Based on the template-based cost value, whether TM is performed may be determined. Based on the template-based cost value and whether TM is performed, the motion information candidate list may be determined. i) The video signal processing device may construct a motion information candidate list for the current block. ii) The video signal processing device may calculate template-based cost values by using motion information candidates in the motion information candidate list. iii) The video signal processing device may reorder the motion information candidates in the motion information candidate list, based on the template-based cost values calculated in ii). iv) The video signal processing device may select a candidate having the smallest cost value and a candidate having the largest cost value from among the motion information candidates in the motion information candidate list. In this case, each candidate may be selected based on a specific threshold. For example, a motion information candidate having a cost value greater than the specific threshold may be excluded, and a candidate having the smallest cost value and a candidate having the largest cost value may be selected among motion information candidates having cost values within the threshold. v) The video signal processing device may perform motion correction using TM on the candidate having the smallest cost value. vi) the motion information candidate list may be constructed to include the corrected motion information candidate and the motion information candidate having the largest cost value.

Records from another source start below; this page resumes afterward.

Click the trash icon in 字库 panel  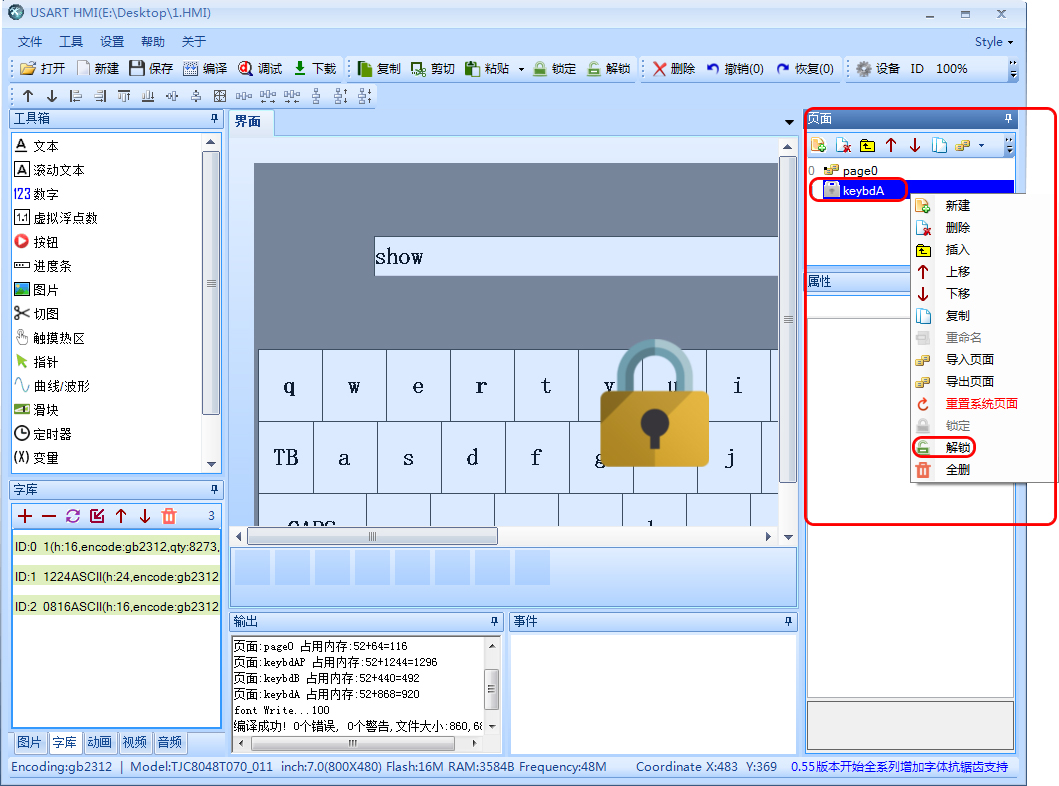169,516
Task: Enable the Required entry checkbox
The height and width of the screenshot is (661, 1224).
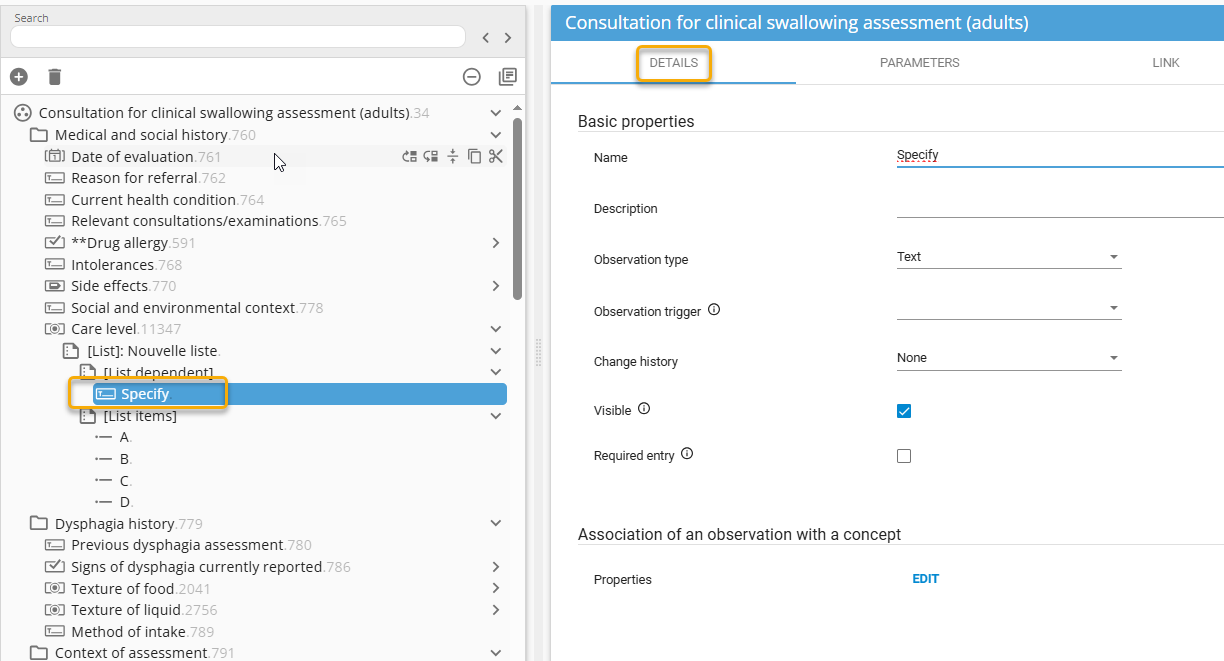Action: pyautogui.click(x=904, y=456)
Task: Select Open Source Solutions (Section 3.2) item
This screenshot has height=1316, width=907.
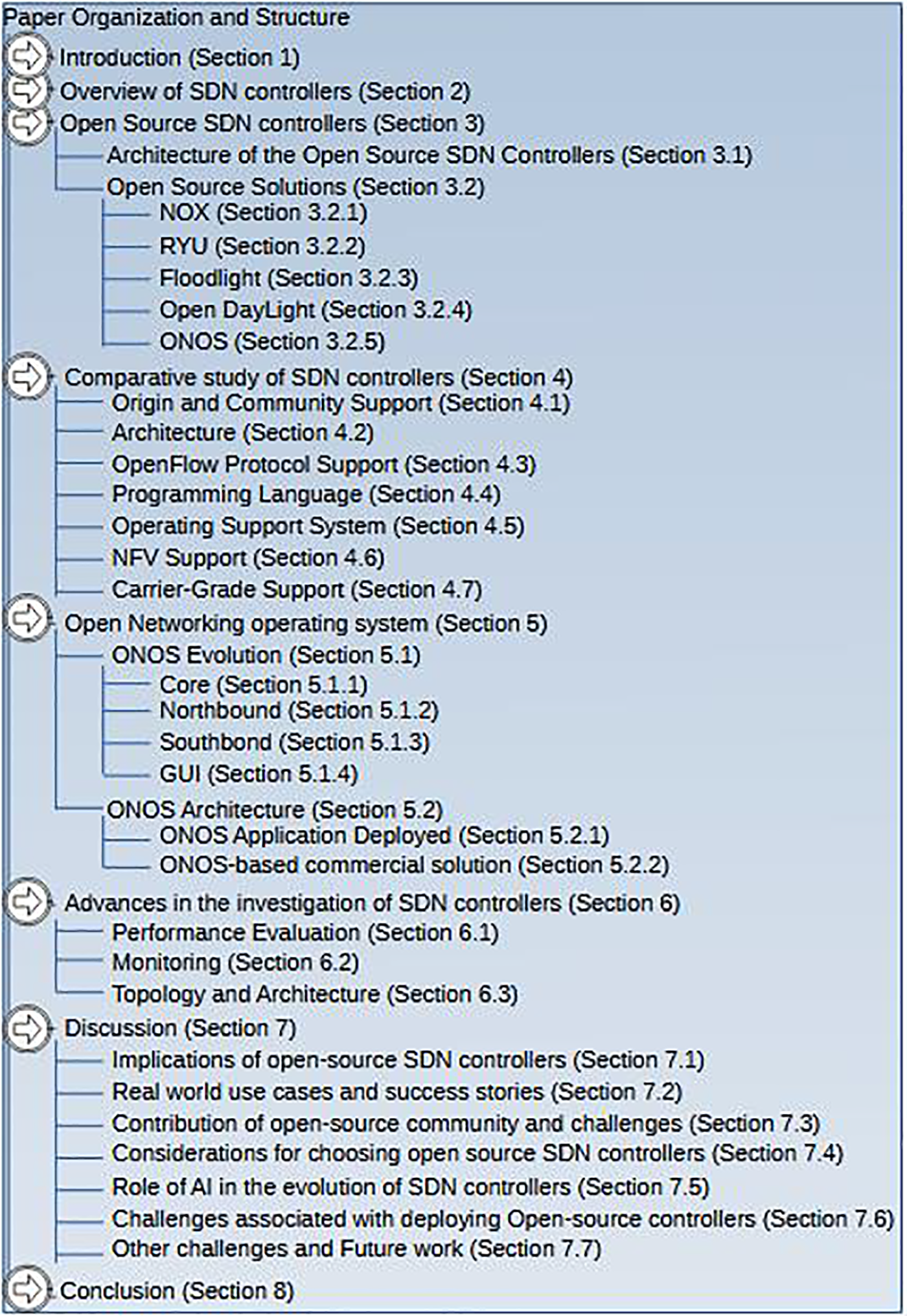Action: tap(295, 187)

The motion information candidate list may include two or more motion information candidates, including a motion information candidate having a motion corrected based on TM, and a motion information candidate for which TM has not been performed. To select a final motion information candidate for the current block, a candidate in the motion information candidate list may be randomly selected, and index information regarding the randomly selected candidate may be included in a bitstream and signaled. The decoder may parse the index information to determine the motion information candidate for the current block.
TM may be performed only on a motion information candidate having the smallest cost value in the motion information candidate list. In this case, a search range is configured based on the motion information candidate having the smallest cost value, and a corrected motion information candidate may be obtained within the search range. When the search range is fixed, this may be efficient in terms of complexity but inefficient in terms of TM performance. Therefore, there is a need for a method to improve TM performance by dynamically changing the search range or further widening the search range. Hereinafter, a method for changing the fixed search range will be described.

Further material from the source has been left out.